Text passage:
....................

I have a Google alert set up for my name. In the past I used to keep track of the searchable trouble I'd gotten myself into, but now it's mainly obituaries and death notices of people who share my name. Usually I just delete them but the most recent alert provided a stark realization: When I die I'll only have the second-best obituary ever written featuring my name. Because Gene Newman of Hillsboro, North Dakota clearly has the best.
Born April 16, 1950 (coincidentally the same day, though not the same year, as my dad and aunt), he worked as an over-the-road truck driver (with a perfect driving record), loved to walleye fish, and his family has a great sense of humor. I know this because it all came through in the vibrant, funny, and personal obit. Plus, his photo makes him look like a cross between Steven McQueen and Charles Bronson, only with a mustache both of those tough guy icons would envy.
I work at a place that helps people plan, both for life and death. While it's often more interesting and captivating (yes, sometimes creepy) to focus on the death part, it's much more useful and rewarding to deal with life. Our goal is to map out all the components that comprise our lives, the fun (tips, lessons learned, recipes) and the official (Will, Power Of Attorney, Advance Directive), and organize and share this stuff in a way that makes it easy for your family and loved ones to settle your estate and carry on after you're gone.

....................

Available data:
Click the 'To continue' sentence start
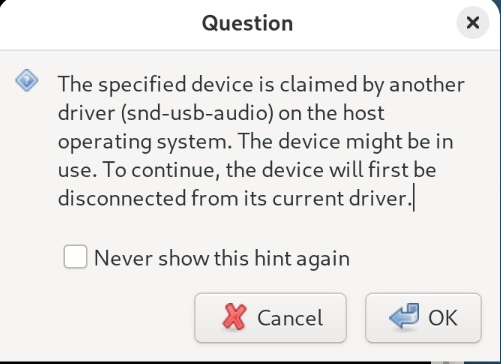 coord(161,170)
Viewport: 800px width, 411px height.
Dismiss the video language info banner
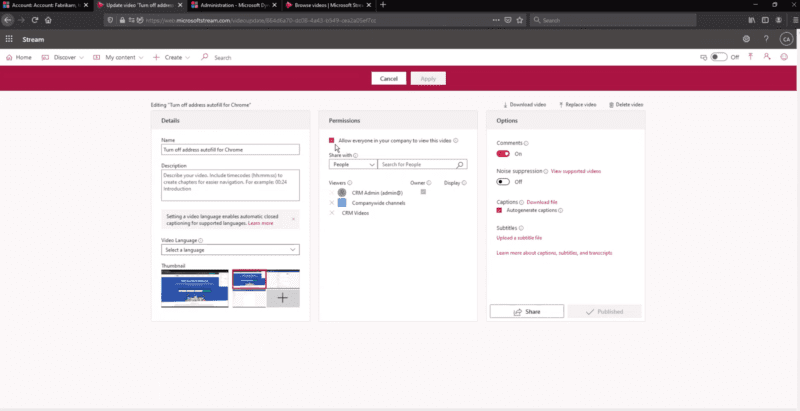pos(293,218)
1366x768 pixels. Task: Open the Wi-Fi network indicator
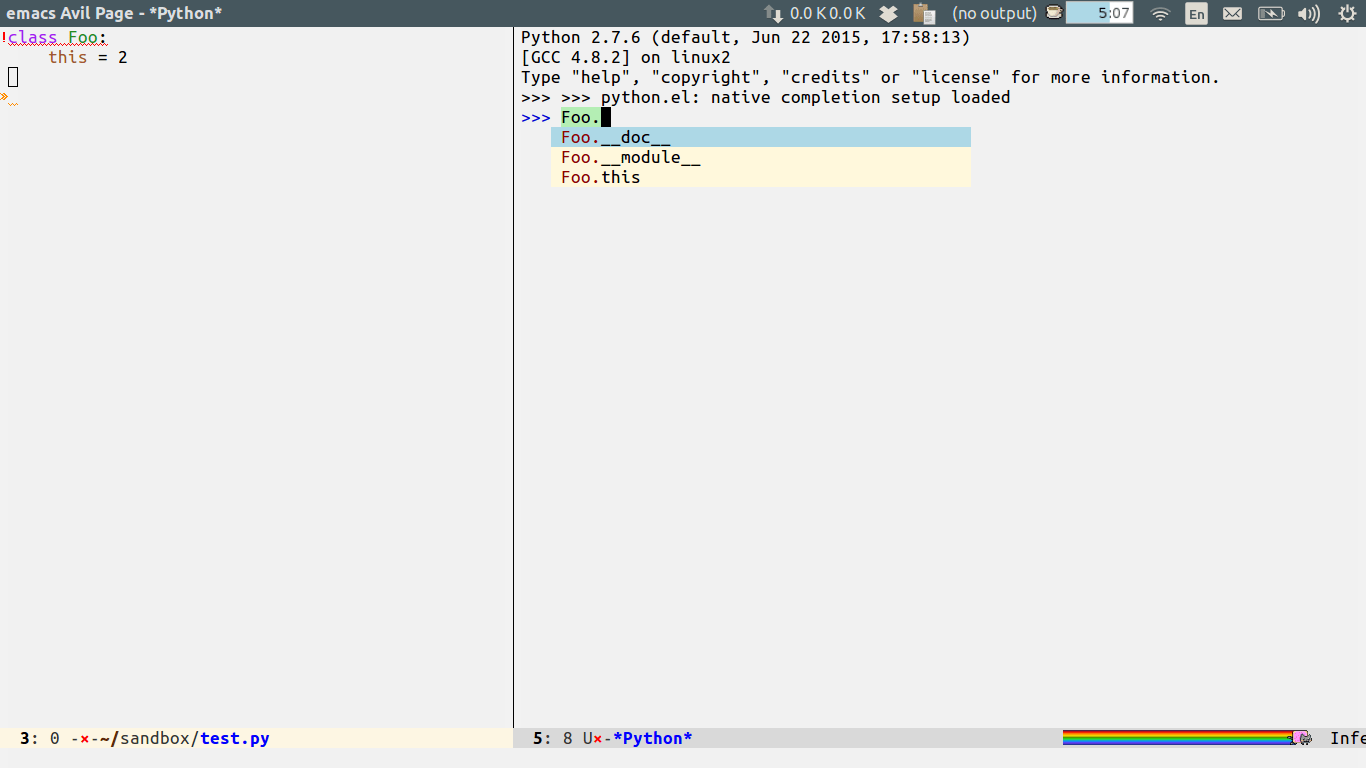1159,13
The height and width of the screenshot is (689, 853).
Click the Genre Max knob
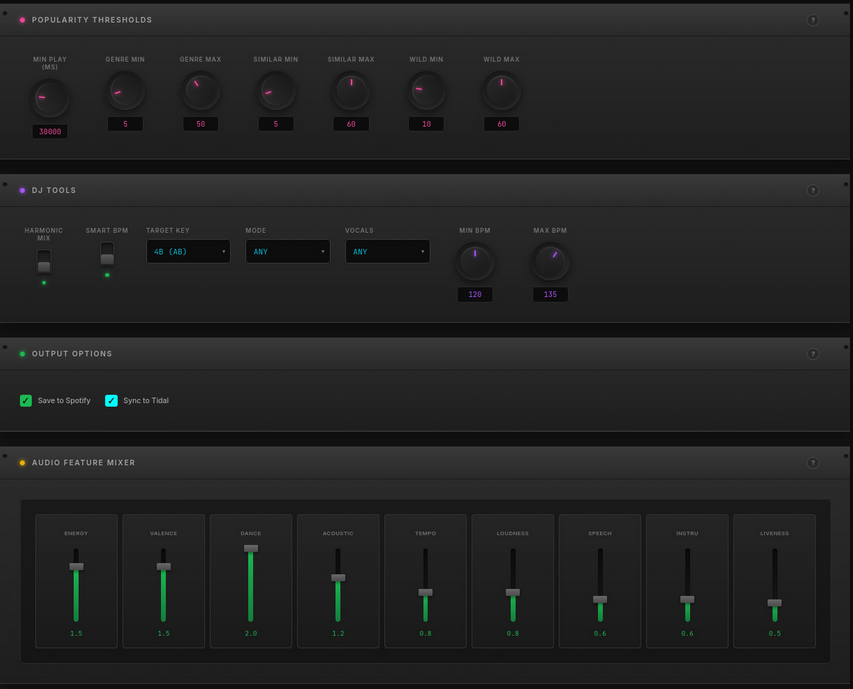click(200, 92)
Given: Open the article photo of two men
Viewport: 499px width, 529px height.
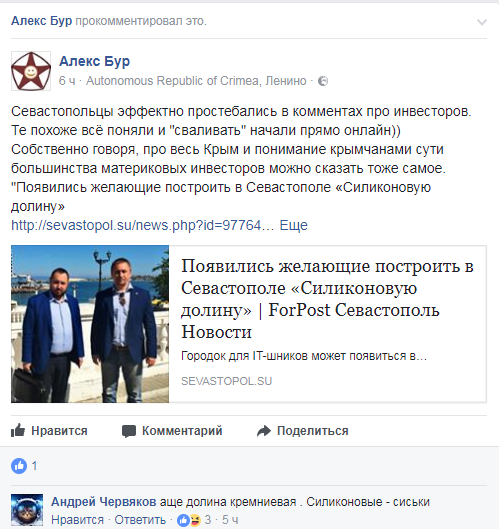Looking at the screenshot, I should (x=90, y=324).
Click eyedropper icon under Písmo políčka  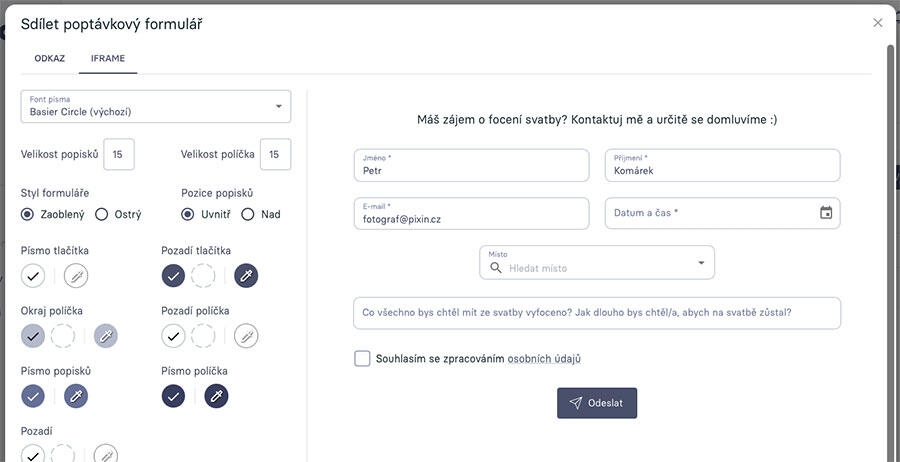pos(216,397)
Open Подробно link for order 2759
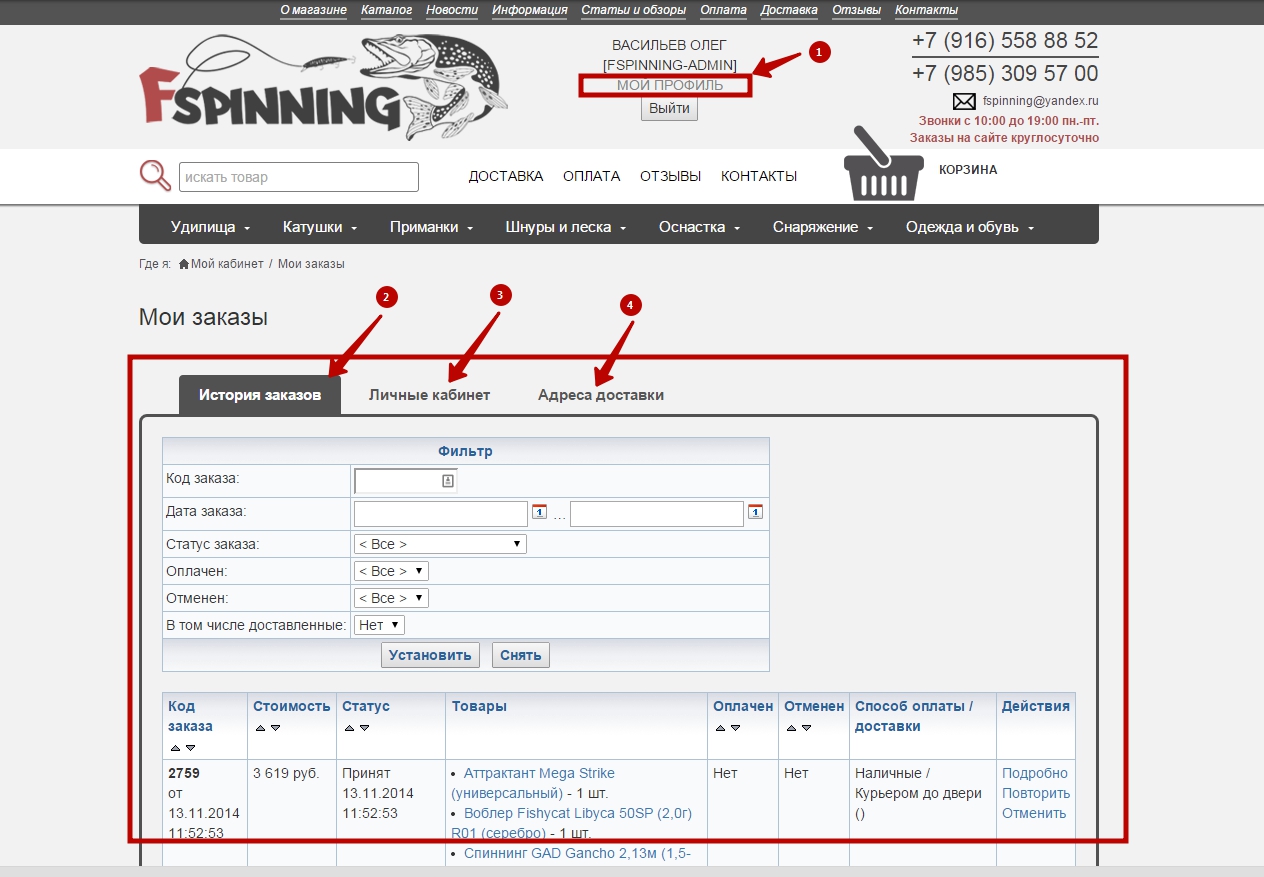Screen dimensions: 1264x877 click(1034, 773)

....................

Exercise requirements:
**A)** In the Google alert essay, what job did Gene Newman hold?
**B)** Please rewrite the Google alert essay from "Born April 16, 1950" up to and including "icons would envy.", putting "trout" in place of "walleye".
**C)** Write the next part of the Google alert essay, picking up right after its last sentence.

Results of the exercise:
**A)** He was an over-the-road truck driver.

**B)**
Born April 16, 1950 (coincidentally the same day, though not the same year, as my dad and aunt), he worked as an over-the-road truck driver (with a perfect driving record), loved to trout fish, and his family has a great sense of humor. I know this because it all came through in the vibrant, funny, and personal obit. Plus, his photo makes him look like a cross between Steven McQueen and Charles Bronson, only with a mustache both of those tough guy icons would envy.

**C)**
We're fully aware that death awaits us all, and we have those tools too. One of the most popular things on our site are the how to write an obituary and death notice features [template | checklist | downloadable worksheet], which offer the basic outline to craft these literary memorials. We lay out the components, but it's up to your family, friends, and close confidantes to bring the personality. You can even write your own if there's a final message you want people to hear. Obits aren't just about relaying funeral details and letting the world know you're dead, they serve as a way to remember how the person lived and all those they leave behind.
The Newman Clan, as they proudly call themselves (as well as the motley Newman Crew), definitely honored their dad, grandpa, uncle, and brother. Having never had the pleasure to meet the man, I get the feeling he had a lot of people that genuinely cared for him, and his life had its share of laughs. In passing, he even managed to cheer up a stranger 1,500 miles away via Google alert:
As his family wrote, "Happy Trails, Gene, and enjoy your time with other departed family members at the great Scotch Distillery in the sky."